Required action: Begin at the line with "Screen dimensions: 898x496" and output every line through the end of the records, exactly as given. Omit pictures.

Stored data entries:

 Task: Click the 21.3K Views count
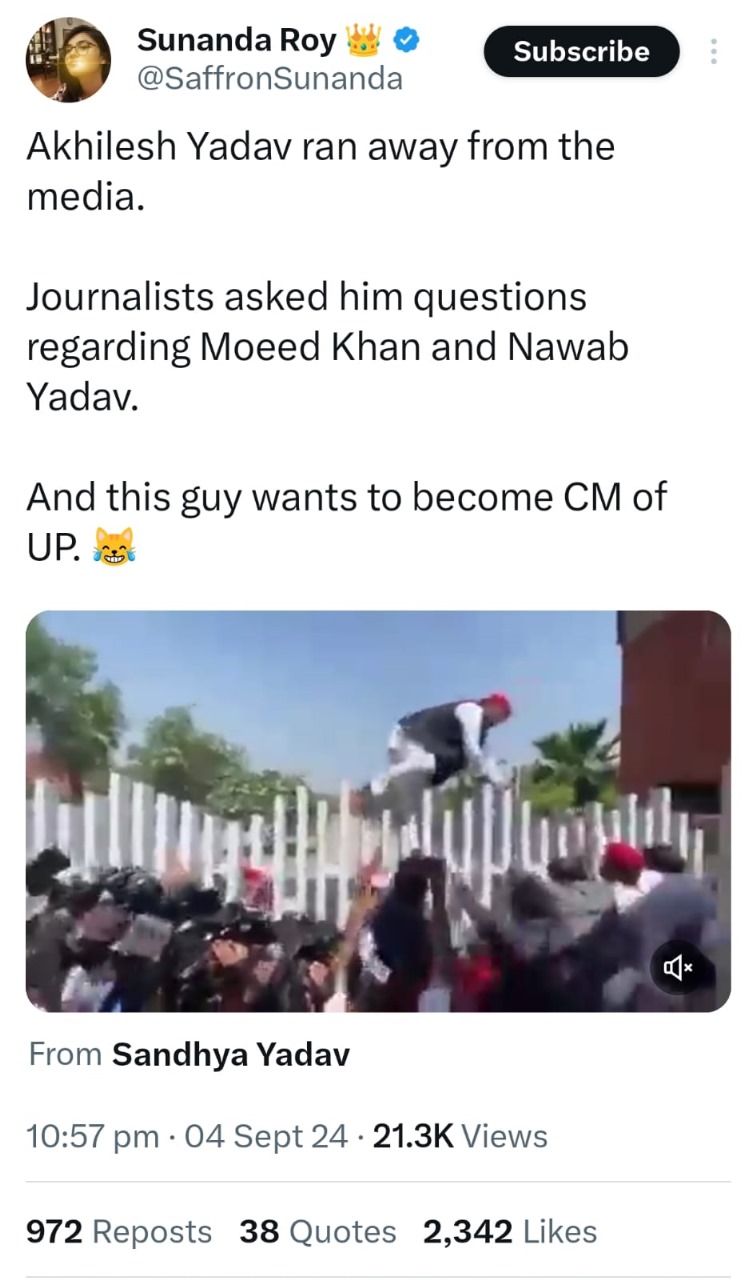pyautogui.click(x=460, y=1136)
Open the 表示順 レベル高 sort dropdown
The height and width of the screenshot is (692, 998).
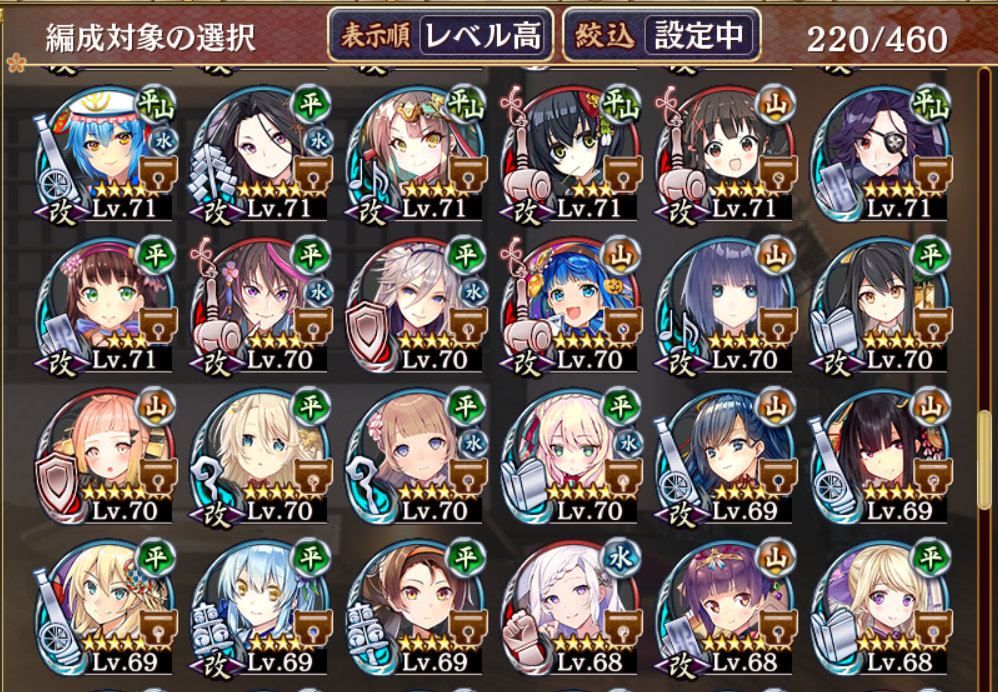[440, 35]
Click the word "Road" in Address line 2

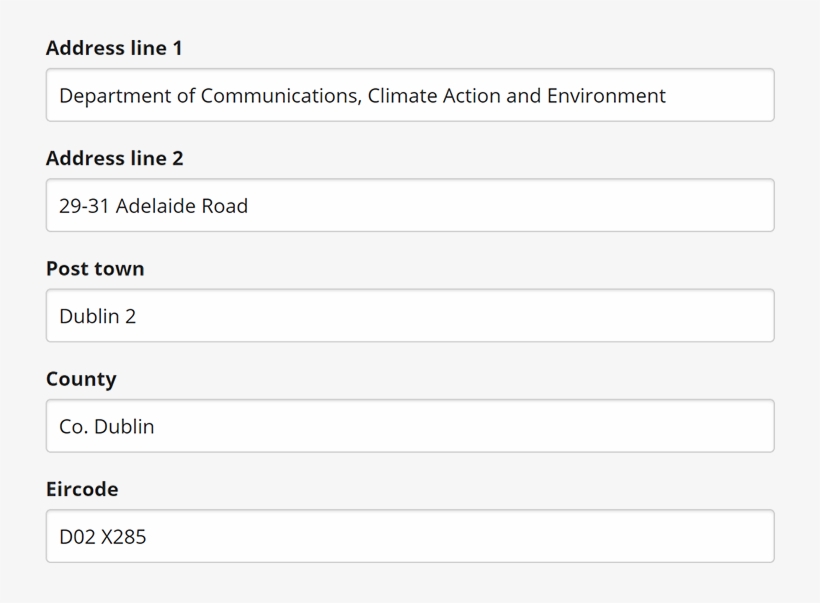coord(226,206)
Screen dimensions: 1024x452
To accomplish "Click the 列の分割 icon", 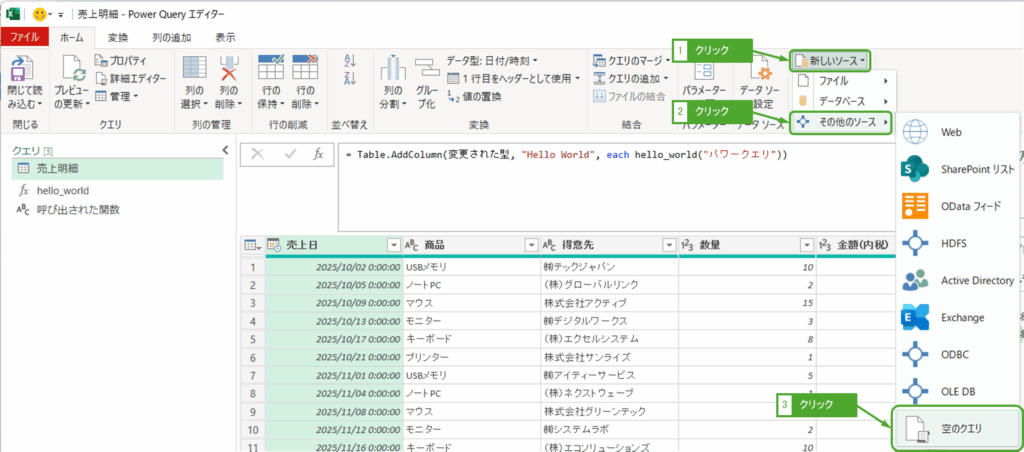I will [390, 70].
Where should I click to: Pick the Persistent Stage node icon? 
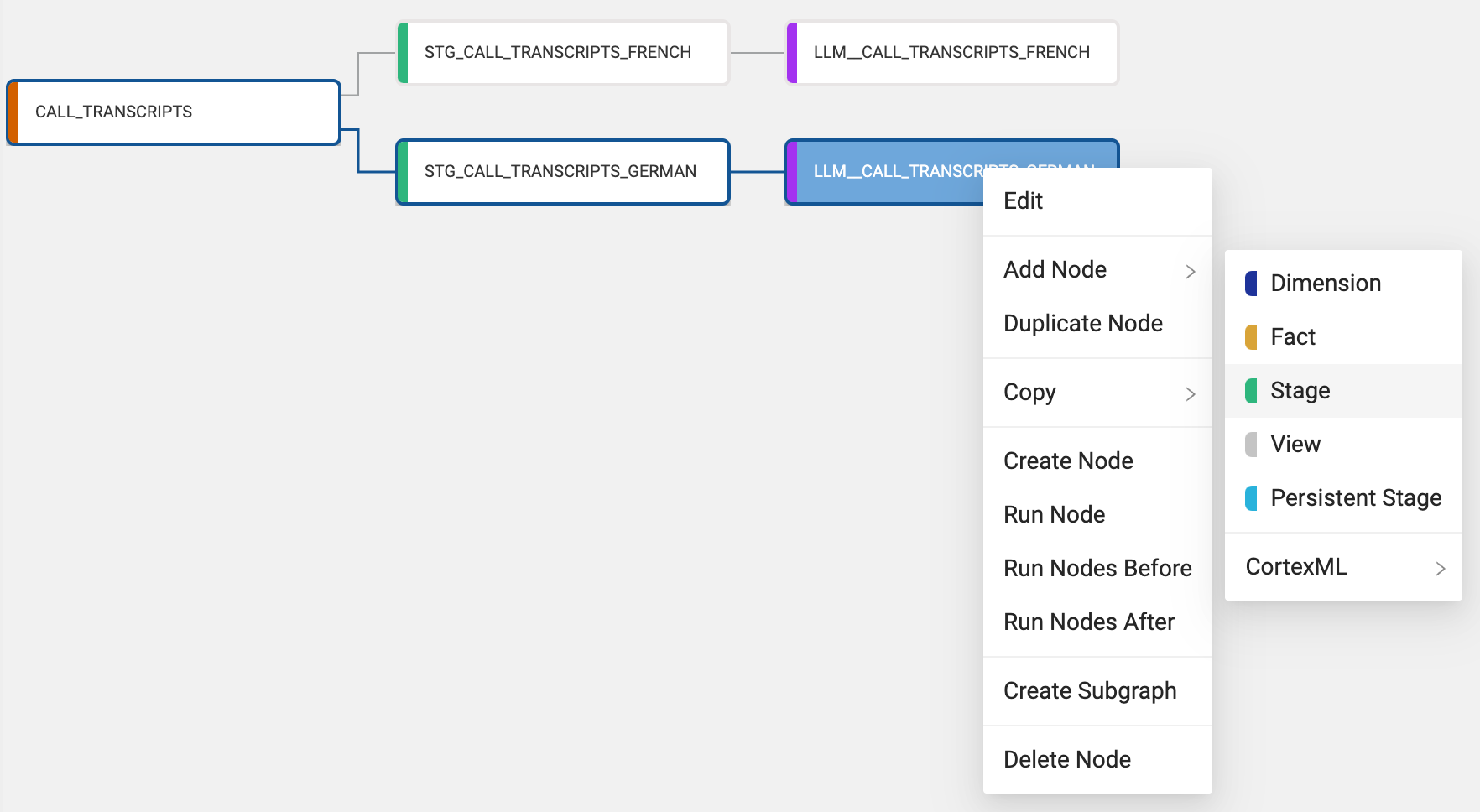tap(1251, 498)
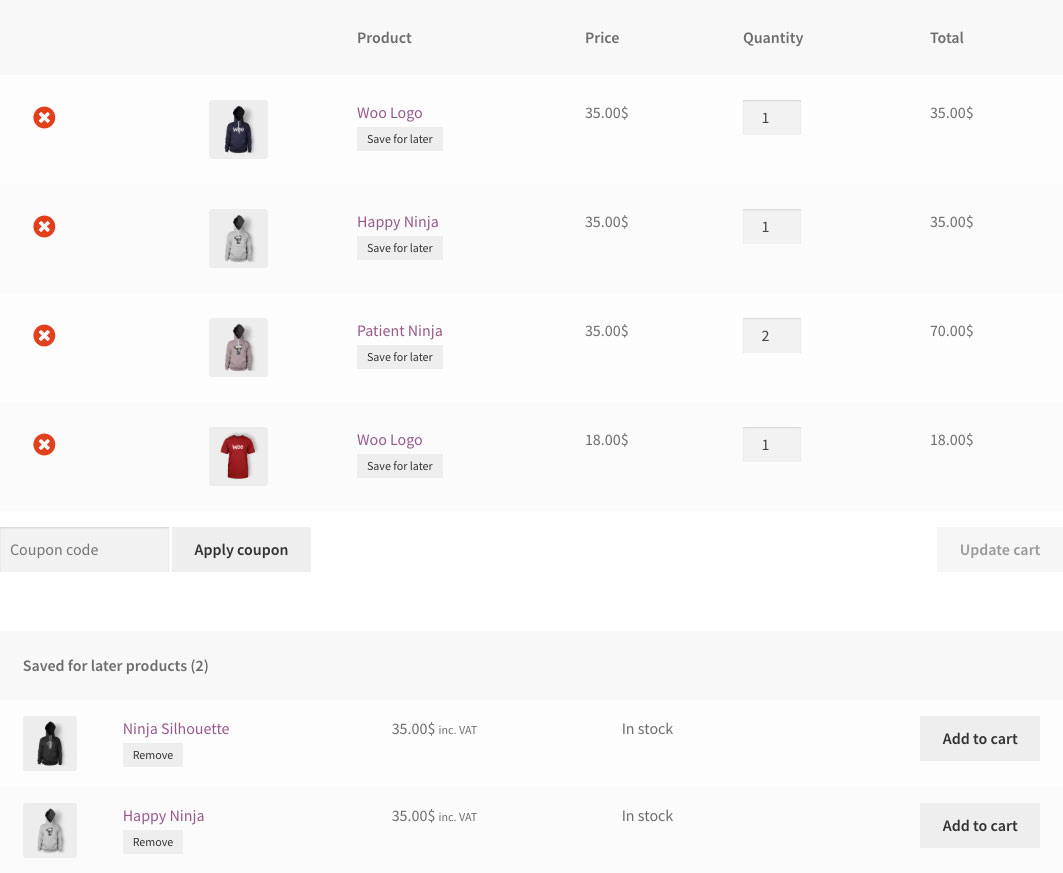Click the Apply coupon button
Viewport: 1063px width, 873px height.
click(241, 550)
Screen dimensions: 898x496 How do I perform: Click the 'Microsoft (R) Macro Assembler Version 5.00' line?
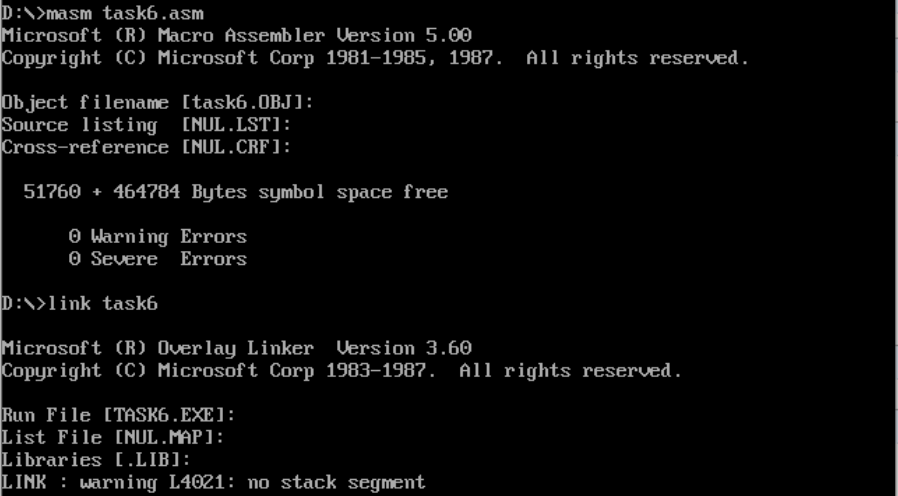[236, 36]
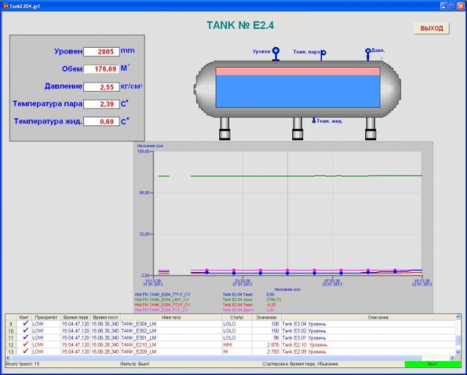Click the Давление pressure value field
This screenshot has height=375, width=467.
(101, 87)
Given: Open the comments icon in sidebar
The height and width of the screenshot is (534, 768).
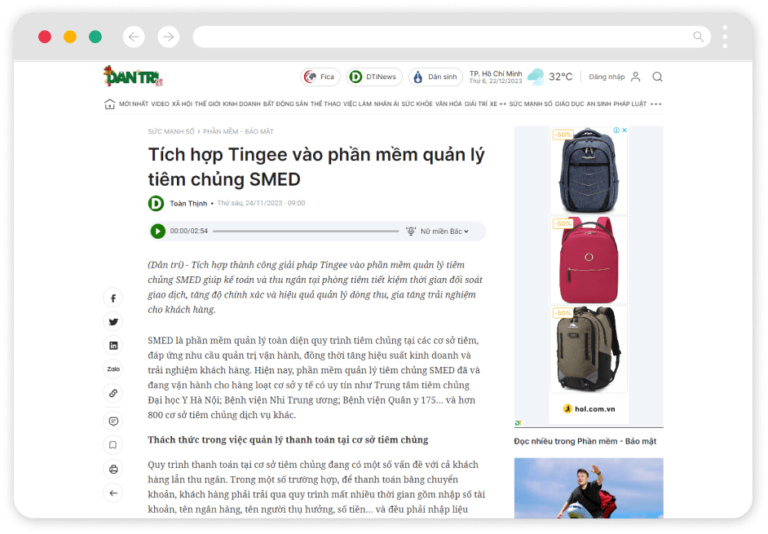Looking at the screenshot, I should pyautogui.click(x=113, y=421).
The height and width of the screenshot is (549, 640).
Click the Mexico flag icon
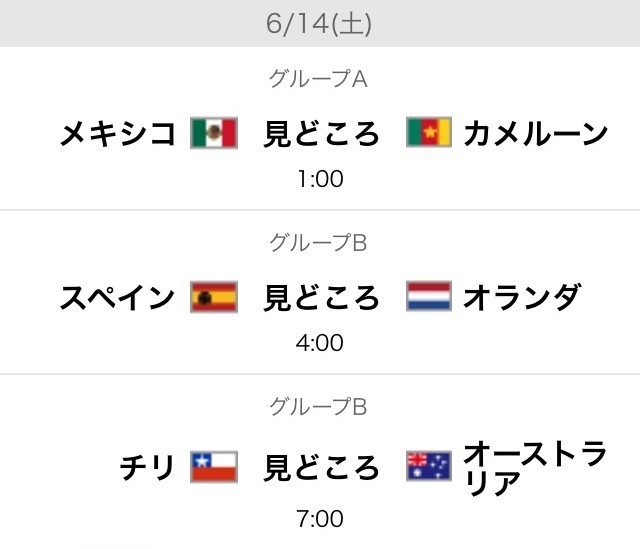click(x=213, y=133)
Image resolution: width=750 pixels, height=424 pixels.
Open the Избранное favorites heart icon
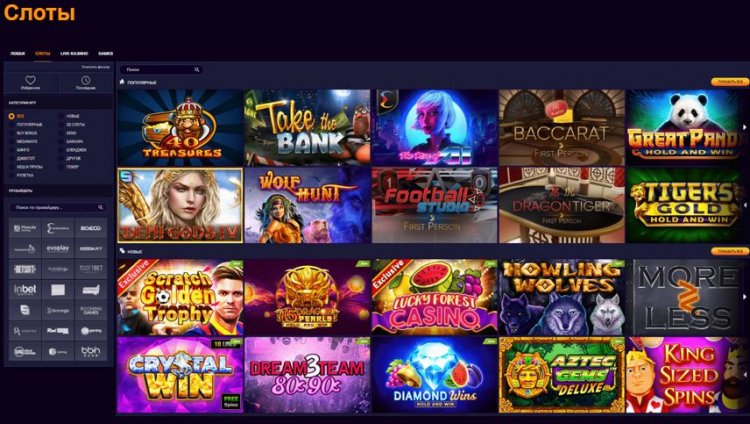tap(31, 80)
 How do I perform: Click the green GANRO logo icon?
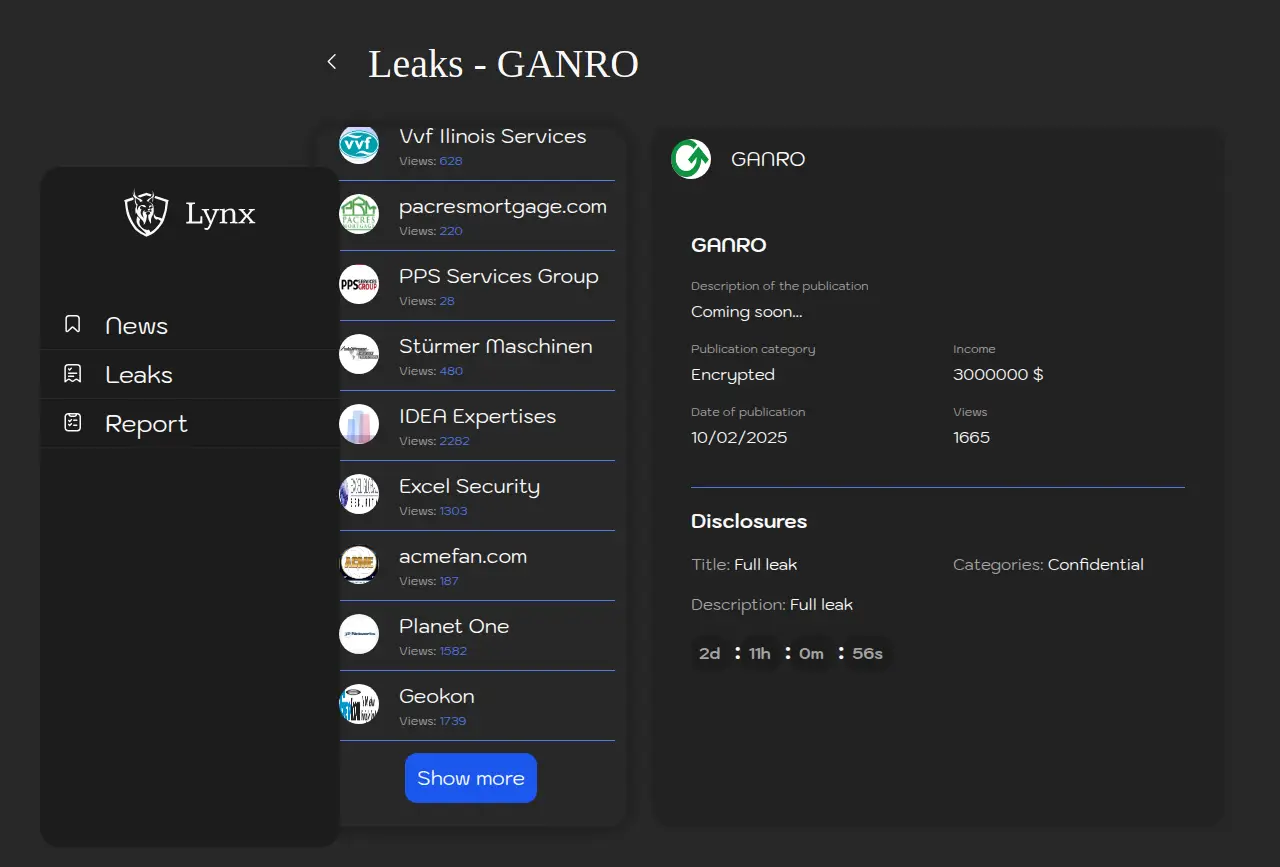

Exercise output:
Screen dimensions: 898x496 How do I perform: Click the 'Microsoft (R) Macro Assembler Version 5.00' line?
[236, 36]
Click the Давление pressure value field
This screenshot has height=375, width=467.
(101, 87)
Given: Open the comments icon in sidebar
The height and width of the screenshot is (534, 768).
Looking at the screenshot, I should pyautogui.click(x=113, y=421).
The height and width of the screenshot is (549, 640).
Click the Mexico flag icon
click(x=213, y=133)
Image resolution: width=750 pixels, height=424 pixels.
Open the Избранное favorites heart icon
tap(31, 80)
 How do I perform: Click the green GANRO logo icon?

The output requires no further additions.